Oh ye Baltimore Sun editors, what will I do without your tree-pulp product landing in my front yard every morning?
This morning I picked up the paper and, as I chomped on my bagel, I read a cutline under the A1 featured photograph that showed the Rev. Alveda King, with the Rev. C.L. Bryant of Louisiana looking on, singing as she met with some people gathered near the Billie Holiday Memorial statue here in Baltimore. The photo appeared with a story that ran with this headline: "After unrest, GOP looks to make inroads in Baltimore."
I, of course, wanted to know what the niece of the Rev. Martin Luther King, Jr., was singing. There is a chance that it was, "God Bless the Child," but I would think the odds are higher that she was singing some kind of hymn. Ministers have been known to do things like that, from time to time. However, the content of her song was apparently not worthy of inclusion in the cutline or the story.
Come to think of it, I would also liked to have known something about what Alveda King and Bryant had to say while they were in town. But, alas, almost everything that they said was not relevant to this news story, or, at least, the religious content of their visit was not relevant.

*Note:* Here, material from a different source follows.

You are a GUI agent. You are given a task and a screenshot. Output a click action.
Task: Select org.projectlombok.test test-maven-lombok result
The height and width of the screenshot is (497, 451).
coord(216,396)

Why? You see, this visit was a political visit -- period. I do not deny that politics was involved, of course, because the story goes out of its way to stress the GOP ties of these two ministers and the political nature of their visit. However, might the significance of their visit have been linked to their ability to speak to African-Americans in pulpits and pews? Might the religious content of their visit have been newsworthy, even as political content?